Discrète sur la relation amoureuse qu'elle entretenait avec Stéphane Charbonnier, dit Charb, Jeannette Bougrab est sortie de son silence au micro de BFM TV et de Ruth Elkrief. Retenant ses larmes, l'ex-ministre aux idéaux politiques diamétralement opposés à ceux que son compagnon incarnait au travers de Charlie Hebdo (dont il était le directeur de la rédaction), s'est confiée à coeur ouvert et sans langue de bois, fidèle à ses principes.
"J'ai perdu l'être aimé, mon amour, une partie de moi."
"Il n'aimerait pas me voir pleurer", avoue-t-elle d'emblée, la voix tremblante. Courageuse et digne, l'ex-secrétaire d'État chargée de la Jeunesse et de la Vie associative s'est dévoilée en tant que femme, compagne amoureuse et admirative de l'homme qui était le sien. "J'étais avec un héros que j'admirais", avant de réitérer encore cet amour qu'elle lui portait : "J'ai perdu l'être aimé, mon amour, une partie de moi."
Bouleversante, elle fait le récit de ce qu'elle a vécu. Elle était au Conseil d'État lorsqu'elle a appris la fusillade. "J'ai envoyé un texto, puis deux, mais il ne répondait pas", raconte-elle. L'ex-ministre évoque également un appel, qui reste vain. Elle contacte alors l'avocat de Charlie Hebdo, et se précipite à la rédaction où elle va apprendre que son compagnon est mort, même si sur la scène du drame, beaucoup n'osent pas encore l'avouer. Elle découvrira, derrière les cordons, les corps sans vie et allongés des victimes.
"Le sentiment d'un immense gâchis"
"Il est mort debout" rappelle-t-elle plusieurs fois, précisant qu'elle n'a toujours pas vu le corps de son compagnon depuis le drame. "Il mérite le Panthéon. Ils méritent une cérémonie comme Malraux a pu le faire pour Jean Moulin.

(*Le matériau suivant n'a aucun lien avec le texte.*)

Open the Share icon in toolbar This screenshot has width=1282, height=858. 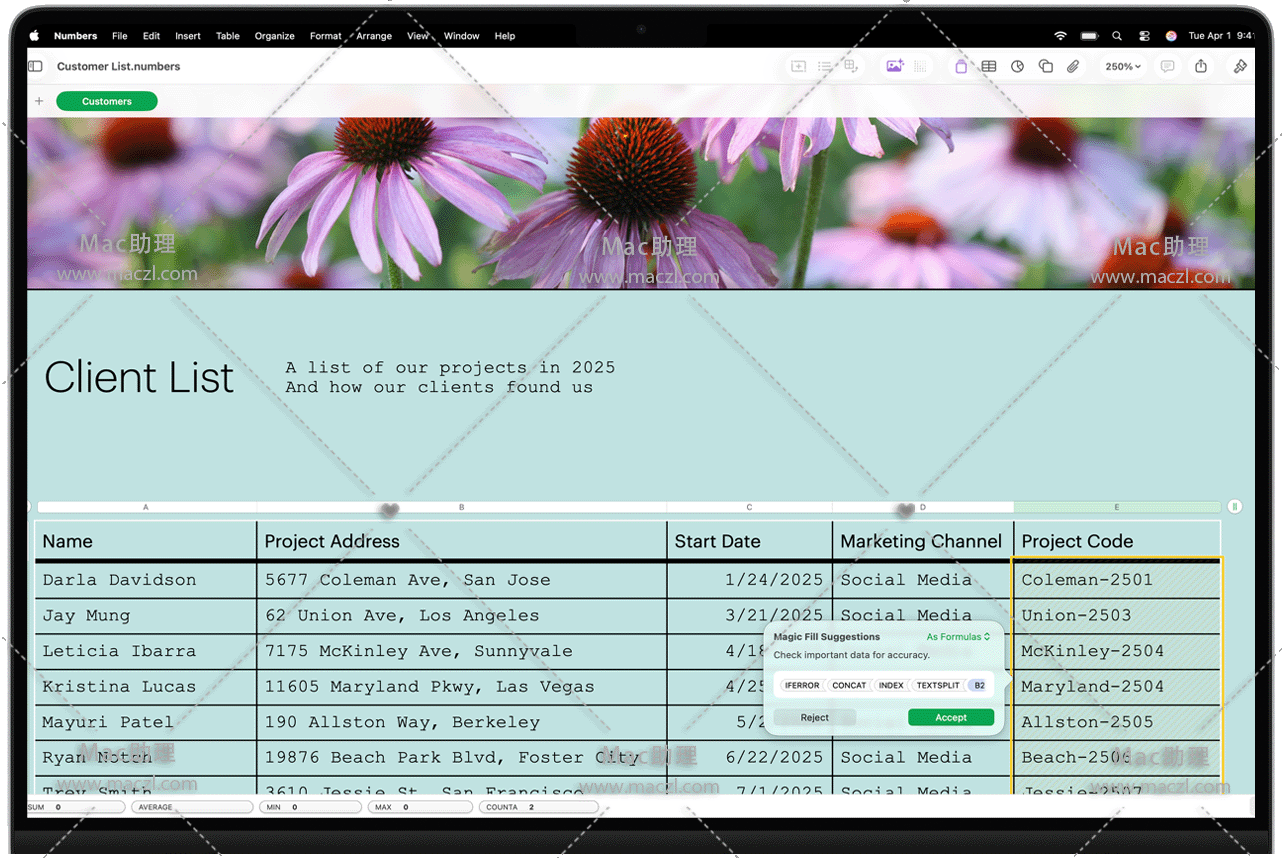1201,67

Eux, ils sont morts pour défendre la liberté d'expression", affirme, le sanglot en travers de la gorge, l'engagée politicienne qui a également présidé la HALDE (Haute Autorité de lutte contre les discriminations et pour l'égalité).
En tout point sincère, elle n'hésite pas à dire "qu'on a perdu beaucoup de temps, qu'on aurait pu sauver leurs vies et qu'on l'a pas fait". "J'ai le sentiment d'un immense gâchis", confie-elle, arguant qu'il a fallu ce drame horrible pour éveiller des consciences. "Est-ce que cette fois, on prendra la mesure en France qu'une guerre est déclarée", se demande-t-elle, accusant notamment les Indigènes de la République d'avoir pris en grippe des personnalités et politiques, eux qui avaient épinglé Jeannette Bougrab, la qualifiant d'islamophobe.
"Je refuse l'idée de me réjouir que des gens manifestent"
Face à l'élan de solidarité des Français et même du monde entier, Jeannette Bougrab demeure inébranlable. "Il y aura un avant et un après, mais j'ai perdu Stéphane et ça ne va pas me le ramener", dit-elle avant d'affirmer quelques minutes plus tard : "Je refuse l'idée de me réjouir que des gens manifestent dans la rue." Dimanche prochain, à la manifestation à laquelle tous les partis politiques participeront, Jeannette Bougrab comme la famille de Charb n'y prendront pas part.
Devant Ruth Elkrief, elle aussi émue par le récit pesant et les déclarations inqualifiables parce que si émouvantes, Jeannette Bougrab évoque son intimité avec Charb. "Évidemment il se sentait menacé. Il vivait dans la peur. On essayait de vivre normalement, mais c'était difficile", avoue-t-elle. Elle ira même jusqu'à déclarer que son compagnon n'a jamais voulu être père justement à cause de cette peur. "S'il n'a jamais eu d'enfant, je crois que quelque part, c'est parce qu'il savait qu'il allait mourir." Jeannette Bougrab, elle, avait décidé d'adopter une petite fille en 2012.
Encore sous le choc, elle avoue "ne pas encore réaliser ce qu'il s'est passé" mais ne veut surtout pas savoir qui sont les terroristes qui ont anéanti sa vie, prenant celle de son compagnon. "Je ne veux pas d'explications sur les parcours de ces gens-là [...] Alors que ce soit de pauvres gamins perdus et en manque de repères, je m'en moque totalement. Ils ont tué, assassiné, et ils continueront à tuer si on ne les arrête pas", a-t-elle déclaré, avec force et conviction.